In this study, we describe in detail the interaction, uptake, and intracellular fate of one of the most frequently studied TiO2 NPs (Aeroxide® P25) in fish liver cells (RTL-W1 cells). Our results showed that the physical interaction of serum albumin-coated TiO2 NPs with the plasma membrane induces their uptake via a clathrin-independent and nystatin-sensitive mechanism—most probably caveolae-mediated endocytosis. TEM images and spICP-MS data on the intracellular particle size-frequency distribution demonstrated that the diameter of endocytic vesicles (~ 70 nm) forming at the plasma membrane level determines which NP size fraction is taken up by the cells. NP agglomerates > 100 nm present in the exposure medium are excluded from uptake. Thus, the relative NP size-frequency distribution in medium dispersions used for cell exposures is a factor that may critically influence intracellular NP accumulation and hence the effective cellular exposure dose (intracellular NP burden). Also, our results show that NP/agglomerate size may increase intracellularly, that is, after their uptake.
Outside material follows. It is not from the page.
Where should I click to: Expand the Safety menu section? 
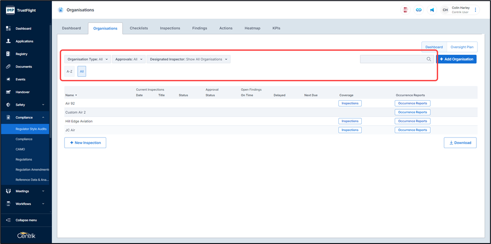26,105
The size increase is probably a consequence of the transport and confinement of the endocytosed NPs/agglomerates in common intracellular compartments (MLVs), where they are concentrated and further agglomerate. Furthermore, we did not observe any perturbation of cellular redox homeostasis or toxicity. Future studies need to determine if TiO2 NPs can be eliminated again and if a continuous intracellular accumulation of the inert material adversely affects the performance of cellular processes.